The recommended amount of fiber needed a day is 25 to 38 grams. Most people eat less than 15 grams a day. The institute of medicine recommends men under 50 to eat 38 grams and women 25 grams. Adults over 50, men 30 grams and women 21 grams of fiber.

There are two types of fibers, soluble and insoluble and both are helpful to you. Insoluble helps the intestines and colon function properly, by hydrating and helping waste move through your intestine, which keeps you regular and less constipated.

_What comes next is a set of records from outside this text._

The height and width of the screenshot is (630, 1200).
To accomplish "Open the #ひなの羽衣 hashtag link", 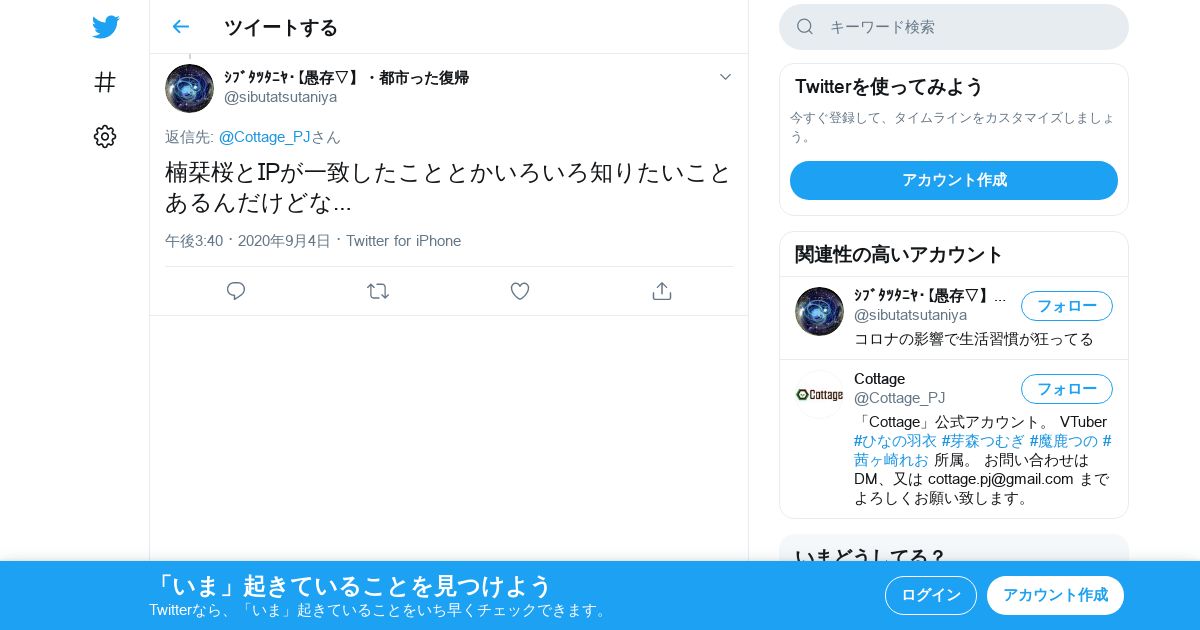I will [895, 441].
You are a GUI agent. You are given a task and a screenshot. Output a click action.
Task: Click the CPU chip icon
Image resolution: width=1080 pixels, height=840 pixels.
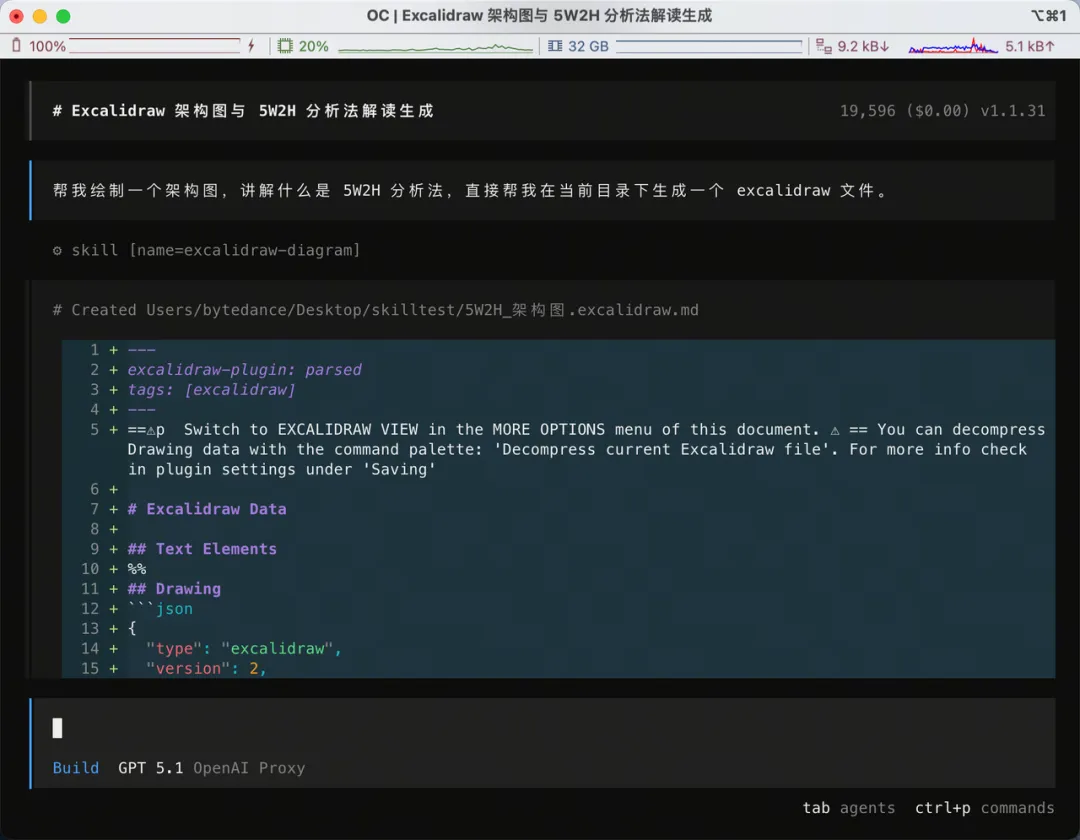[x=285, y=46]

Soluble fiber digest slowly and helps reduce cholesterol and assists in keeping the blood sugar levels stable. Both the insoluble and soluble fiber are important and most foods rich in fiber have both.

Lack of fiber in your diet can cause:

· Constipation; getting hard stools. fiber helps soften your stool and help moves waste along.

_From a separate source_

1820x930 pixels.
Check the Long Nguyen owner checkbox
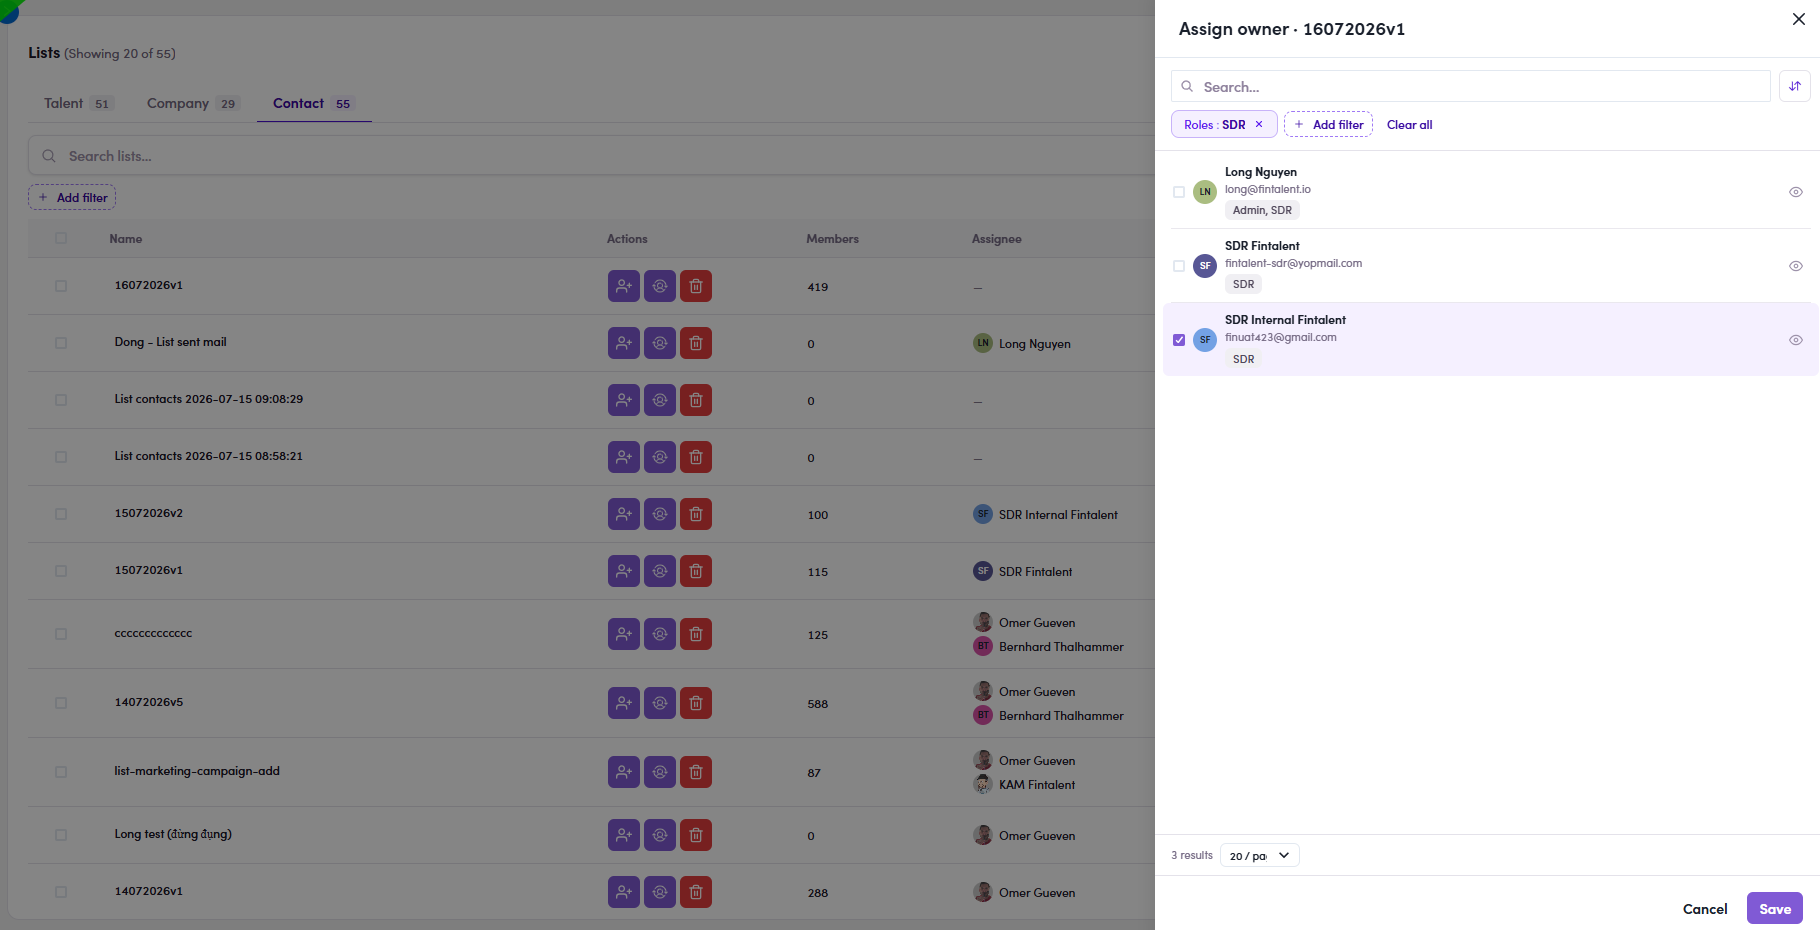tap(1179, 192)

· Diabetes; fiber helps regulated unstable blood sugar

· Weight Gain; foods high in fiber helps you stay full longer, which prevents you from eating more food.

· Cardiovascular diseases; this may cause high cholesterol and heart diseases. Soluble fiber that’s found in oats, beans and fruits and vegetables helps.

· Hemorrhoids; hemorrhoids are inflamed veins close your anus and develop from pushing hard stools. Eating food high in fiber can solve the problem.


Adding fiber to your diet can be easy as 123, here are simple ways that you can add it in your diet.

1. Flax meal; they come in different colors, tan, brown and golden, they are a good source of omega 3- fatty acids and fiber.

2. Chia seeds; one ounce of chia seeds has 11 grams of fiber, it’s also packed with antioxidants, proteins, vitamins and minerals.

3. Hemp seeds; they are good source of both soluble and insoluble fiber and have many more benefits, they are good source of healthy fats and protein

4. Cereals; Ezekiel4:9 sprouted whole grain cereal, golden flax, Cheerios, Kashi whole grains, General mills fiber one etc

Other ways to add fiber to your diet:

The best way to get your fiber is through foods, fruits, and vegetables. Below are food that are high in fiber.

1. Oats; is one of the easiest ways to include fiber in your diet

2. Fruits; berries, avocado, pears, bananas, apples, oranges, papaya etc

3. Vegetables(cooked); kales, peas, green beans, collard greens, Brussels sprouts, sweet potatoes etc

4. Beans and Legumes (cooked); soya beans, lentils, pinto beans, kidney beans etc.